## [WORK TASK]
Reproduce word for word the passage of the grocery delivery review below, starting at "The delivery" and stopping after "have ever received.".

BEGIN TEXT

Read more: Tesco offers 10-minute groceries in Gorillas tie-up 

Gorillas bag

The delivery

When Gorillas says “groceries at your door in minutes”, it really means within minutes. My order was placed at 10:20am, confirmation received just 50 seconds later and my products arriving at my door at 10:30am. Probably one of the smoothest deliveries I have ever received.

Items ordered, confirmed and delivered within a 10-minute gap. GAME CHANGER. No items damaged, crushed, melted or spilled, 100% handled “with love”, they weren’t lying when they printed that on the bag.

GG’s verdict

Honestly, I was surprised about how quick the service was. Within 10 minutes I opened the door to the courrier with my items. It was such a smooth experience, with the app easy to navigate and a whole lot of products to choose from, catering to different dietary requirements such as vegetarian and vegan. And for a £1.80 delivery fee, it was worth every penny.

Final score 10/10 (…cannot fault it!)

Uber Eats

Getting started 

It all started so well. With a nice easy interface from which to choose my grocery provider, I was linked up to the local Asda in no time, with delivery promised in 20 minutes.

END TEXT
BEGIN GIVEN INFORMATION

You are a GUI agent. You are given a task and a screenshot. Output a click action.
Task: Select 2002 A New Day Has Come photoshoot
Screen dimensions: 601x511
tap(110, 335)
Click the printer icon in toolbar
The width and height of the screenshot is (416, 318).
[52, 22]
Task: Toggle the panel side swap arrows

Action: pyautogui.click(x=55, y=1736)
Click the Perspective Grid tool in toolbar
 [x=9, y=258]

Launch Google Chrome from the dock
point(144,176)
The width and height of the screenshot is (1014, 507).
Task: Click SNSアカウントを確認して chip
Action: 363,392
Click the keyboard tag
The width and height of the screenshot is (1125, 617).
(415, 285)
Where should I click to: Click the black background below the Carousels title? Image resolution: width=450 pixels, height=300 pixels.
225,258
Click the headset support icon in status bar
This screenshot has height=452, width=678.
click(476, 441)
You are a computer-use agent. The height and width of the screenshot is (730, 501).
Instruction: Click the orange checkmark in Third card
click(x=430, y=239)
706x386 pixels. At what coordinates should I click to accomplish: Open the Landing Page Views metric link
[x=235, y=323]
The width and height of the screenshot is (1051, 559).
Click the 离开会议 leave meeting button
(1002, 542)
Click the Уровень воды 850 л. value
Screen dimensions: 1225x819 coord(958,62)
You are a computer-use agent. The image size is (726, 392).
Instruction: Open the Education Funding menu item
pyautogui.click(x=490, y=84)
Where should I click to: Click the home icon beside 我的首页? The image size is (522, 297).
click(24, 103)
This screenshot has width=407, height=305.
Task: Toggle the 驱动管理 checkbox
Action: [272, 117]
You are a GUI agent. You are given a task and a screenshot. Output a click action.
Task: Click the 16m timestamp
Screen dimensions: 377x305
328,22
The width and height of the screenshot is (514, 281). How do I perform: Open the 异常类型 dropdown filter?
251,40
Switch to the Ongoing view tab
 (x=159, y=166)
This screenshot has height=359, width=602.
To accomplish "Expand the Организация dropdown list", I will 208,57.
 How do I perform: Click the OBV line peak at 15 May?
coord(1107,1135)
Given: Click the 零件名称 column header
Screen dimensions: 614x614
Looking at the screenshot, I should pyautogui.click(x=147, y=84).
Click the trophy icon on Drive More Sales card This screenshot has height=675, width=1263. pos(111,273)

END GIVEN INFORMATION

## [THE COMPLETED TASK]
The delivery

When Gorillas says “groceries at your door in minutes”, it really means within minutes. My order was placed at 10:20am, confirmation received just 50 seconds later and my products arriving at my door at 10:30am. Probably one of the smoothest deliveries I have ever received.